There is currently minimal competition in the primary service area. However, the
Village at Orchard Ridge, which is also located in Winchester, has recently
reached 70% pre-sales and has broken ground for construction of a new senior
living facility just a few miles from SVWC. This new continuing care retirement
community (CCRC) is expected to open in 2013. Although Orchard Ridge is a type-C
CCRC, offering a different residency contract than SVWC, Fitch views this
increased competition negatively and will monitor the impact on SVWC's occupancy
levels, if any, when the new facility opens in 2013.
SVWC has a stable operating profile, with an adequate operating ratio of 99.8%
in fiscal 2011 compared to the 'BBB' category median of 97.2%. Adjusted net
operating margin (includes turnover entrance fees) in 2011 of 19.7% is down from
26.3% in fiscal 2010 but still in line with the 'BBB' category median of 20.3%.
Through the nine-months ended Sept. 30, 2012, adjusted net operating margin
improved to 36%, reflecting the strong entrance fee generation in 2012. SVWC's
strong liquidity metrics are a primary credit strength. Liquidity levels are
consistently above the 'BBB' category medians. Total unrestricted cash and
investments at Sept. 30, 2012 equaled $37.5 million, which translates into a
strong 833 days cash on hand (DCOH), 9.8x cushion ratio, and 85% cash to debt,
all well-exceeding the respective 'BBB' category medians of 369 days, 6.6x and
50.9%. Fitch views maintenance of strong liquidity metrics to be important given
its small revenue base.
SVWC's debt burden is elevated as indicated by MADS as a percentage of revenue.
MADS ($3.8 million) represent a high 14.5% of fiscal 2011 revenues, which is
above the 'BBB' category median of 12.9%. SVWC's debt service coverage (DSCR)

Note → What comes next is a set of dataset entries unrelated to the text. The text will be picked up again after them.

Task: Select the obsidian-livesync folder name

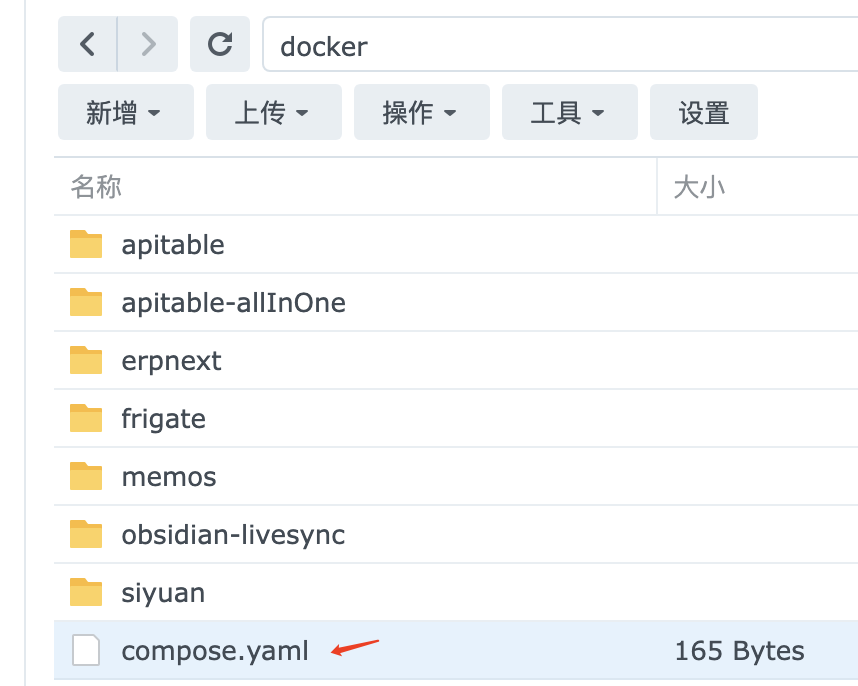Action: coord(233,535)
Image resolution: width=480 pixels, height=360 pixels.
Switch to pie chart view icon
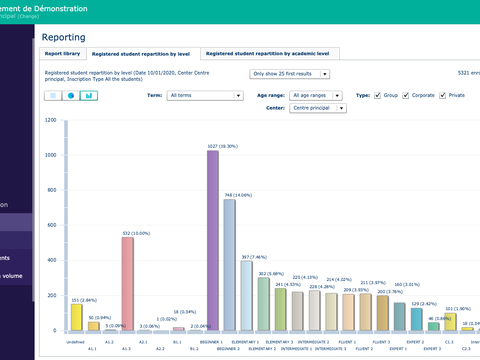[71, 96]
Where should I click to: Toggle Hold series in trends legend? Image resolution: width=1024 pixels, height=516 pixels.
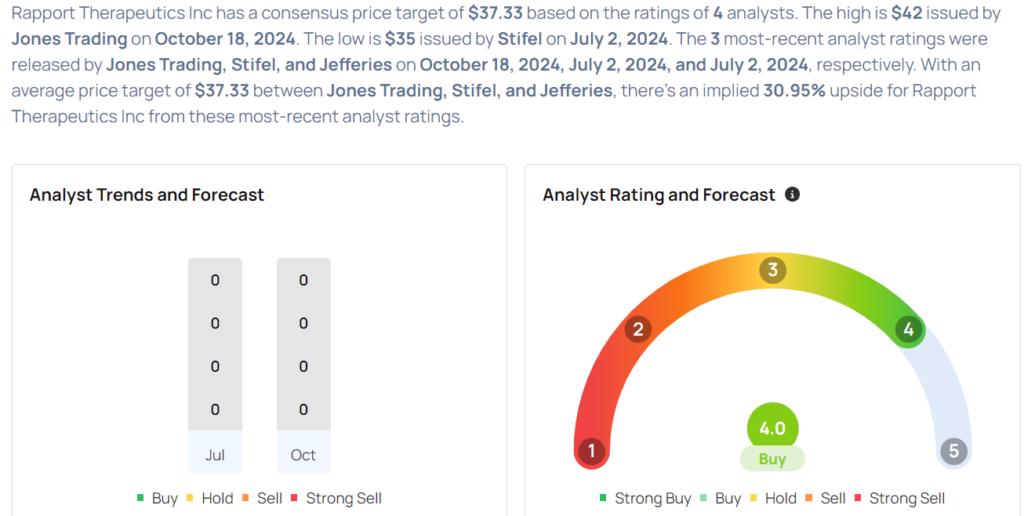pyautogui.click(x=210, y=498)
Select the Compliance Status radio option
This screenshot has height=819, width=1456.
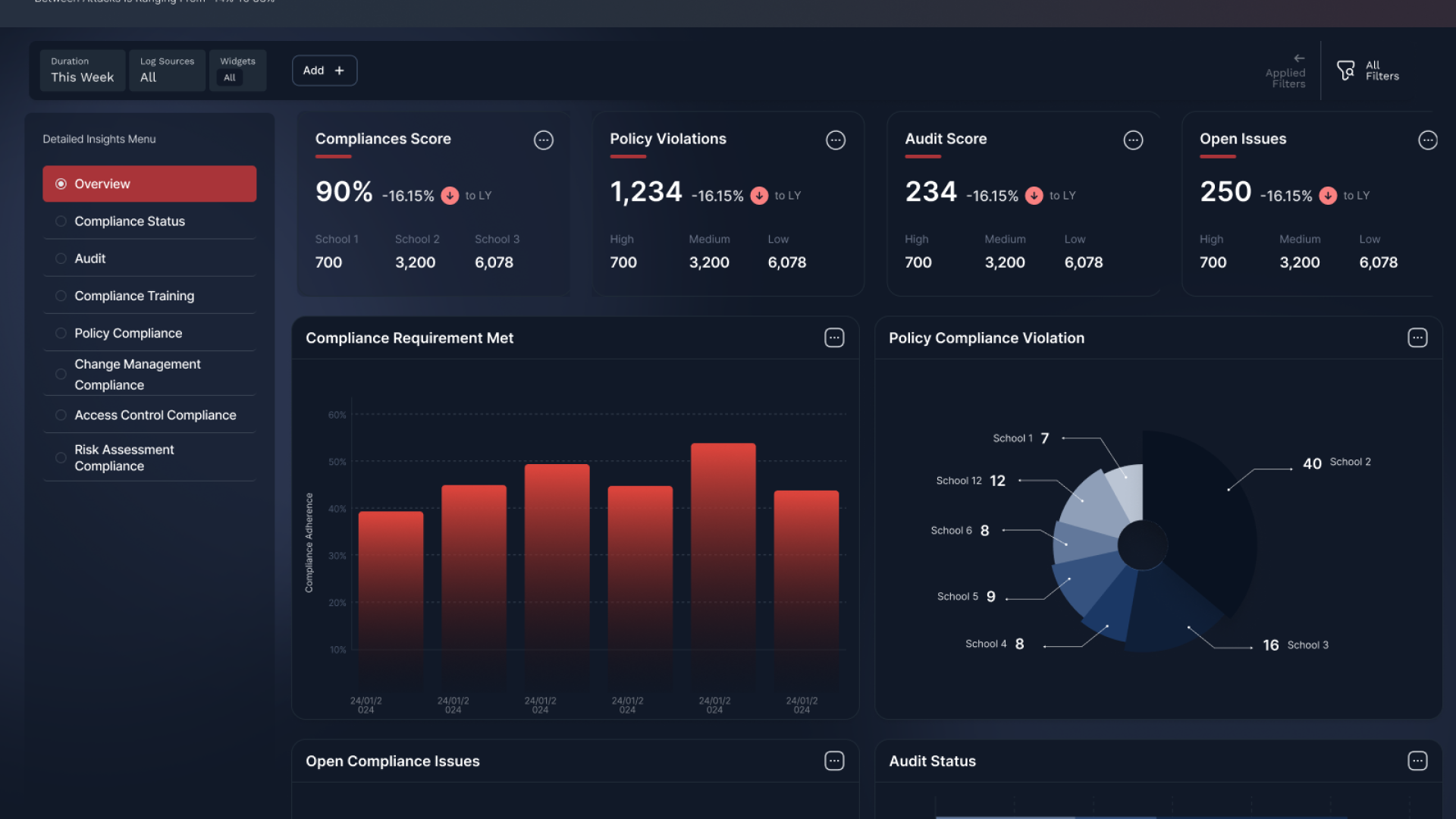click(61, 221)
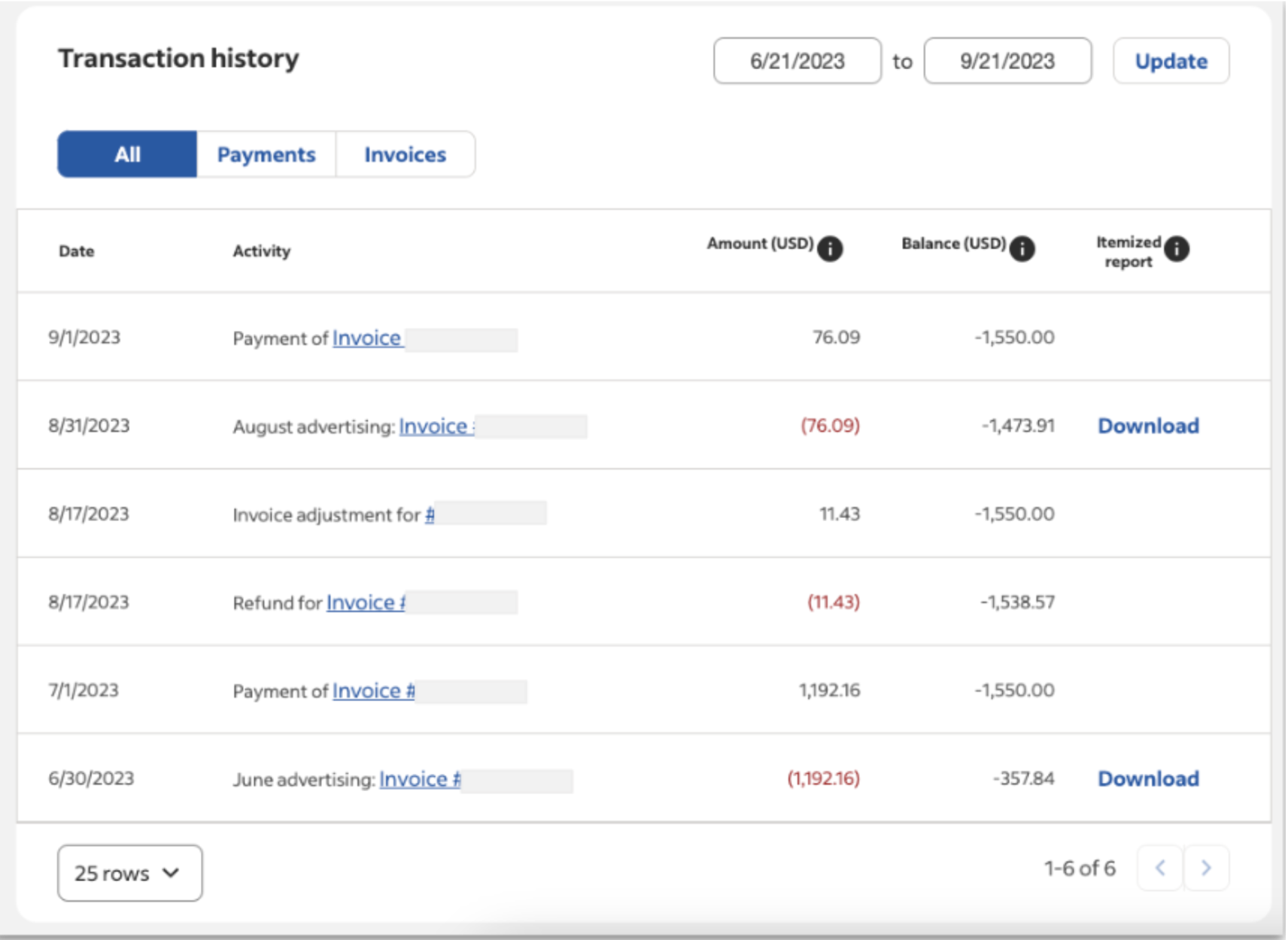The height and width of the screenshot is (940, 1288).
Task: Click the Update button
Action: (x=1171, y=61)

including turnover entrance fees as calculated by Fitch has been solid at 2.2x
in fiscal 2011 and 2.1x through the interim period, which is in line with the
'BBB' category median of 2x. SVWC's definition for debt service coverage under
its bond documents and LOC agreement use a five-year average of realized
investment gains or losses, which resulted in debt service coverage ratios of
1.97x for the nine months ended Sept. 30, 2012 compared to 1.82x in fiscal 2011.
Fitch notes that SVWC's interim period net entrance fee receipts include the
outstanding balance on its note receivable program related to its marketing
initiative that allows the deferral of an entrance fee payment. Actual net
entrance fees received through the nine months ended Sept. 30, 2012 was $4.752
million compared to $5.859 million reflected on the cash flow statement. The
$5.859 million figure includes $887,000 of notes receivable outstanding. Fitch's
financial analysis uses the $4.752 million figure.
SVWC had a total of $43.1 million in bonds outstanding as of Sept. 30, 2012, of
which about 75% are fixed-rate and about 25% are variable-rate demand bonds
(VRDBs). The VRDBs are supported by a LOC from BB&T that expires in 2013, and
cash to putable debt is a strong 3.46x. Management is currently working with
BB&T to determine its options for its LOC-backed outstanding debt.
The Stable Outlook reflects Fitch's expectation that SVWC will maintain strong
occupancy, resulting in stable operations and solid liquidity. Fitch believes
SWVC has limited debt capacity at its current rating level and will evaluate the
impact of the potential financing of future capital projects on its rating once
plans have been finalized.
Located on a 65-acre campus in Winchester, Virginia, SVWC is a type-A CCRC with
212 independent living units (ILUs), 60 assisted living units (ALUs) and 40
skilled nursing facility (SNF) beds. Total operating revenue was $22.99 million
in fiscal 2011. For the series 2005A bonds, SVWC covenants to provide audited
annual financial statements no later than 180 days after the end of each fiscal
year including occupancy data. SVWC also covenants to provide quarterly
financial statements including the balance sheet, statement of operations and
cash flow and occupancy data within 45 days of the end of each fiscal quarter.